Word for word, copy out the records given below.

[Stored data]
┌────────

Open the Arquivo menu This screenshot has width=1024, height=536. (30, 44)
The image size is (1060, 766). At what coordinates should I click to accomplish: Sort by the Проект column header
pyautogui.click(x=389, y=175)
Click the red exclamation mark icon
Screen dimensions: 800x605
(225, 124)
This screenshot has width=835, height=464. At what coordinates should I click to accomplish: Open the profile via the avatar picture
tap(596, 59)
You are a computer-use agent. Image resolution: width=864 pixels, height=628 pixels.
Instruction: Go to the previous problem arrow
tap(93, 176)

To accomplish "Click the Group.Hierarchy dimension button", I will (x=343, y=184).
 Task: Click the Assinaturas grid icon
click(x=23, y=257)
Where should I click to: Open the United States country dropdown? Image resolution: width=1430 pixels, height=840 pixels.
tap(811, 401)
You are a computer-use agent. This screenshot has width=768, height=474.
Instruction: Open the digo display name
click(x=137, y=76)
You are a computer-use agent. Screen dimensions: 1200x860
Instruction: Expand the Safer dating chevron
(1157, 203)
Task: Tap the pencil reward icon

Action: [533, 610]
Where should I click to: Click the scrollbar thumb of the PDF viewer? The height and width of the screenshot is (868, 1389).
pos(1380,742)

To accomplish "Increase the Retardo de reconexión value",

└────────

Task output
Open the Arquivo menu This screenshot has width=1024, height=536. (30, 44)
The image size is (1060, 766). At what coordinates should I click to accomplish: Sort by the Проект column header
pyautogui.click(x=389, y=175)
Click the red exclamation mark icon
Screen dimensions: 800x605
(225, 124)
This screenshot has width=835, height=464. At what coordinates should I click to accomplish: Open the profile via the avatar picture
tap(596, 59)
You are a computer-use agent. Image resolution: width=864 pixels, height=628 pixels.
Instruction: Go to the previous problem arrow
tap(93, 176)

To accomplish "Click the Group.Hierarchy dimension button", I will (x=343, y=184).
 Task: Click the Assinaturas grid icon
click(x=23, y=257)
Where should I click to: Open the United States country dropdown? Image resolution: width=1430 pixels, height=840 pixels.
tap(811, 401)
You are a computer-use agent. This screenshot has width=768, height=474.
Instruction: Open the digo display name
click(x=137, y=76)
You are a computer-use agent. Screen dimensions: 1200x860
Instruction: Expand the Safer dating chevron
(1157, 203)
Task: Tap the pencil reward icon

Action: [533, 610]
Where should I click to: Click the scrollbar thumb of the PDF viewer? The height and width of the screenshot is (868, 1389).
pos(1380,742)

To accomplish "Increase the Retardo de reconexión value",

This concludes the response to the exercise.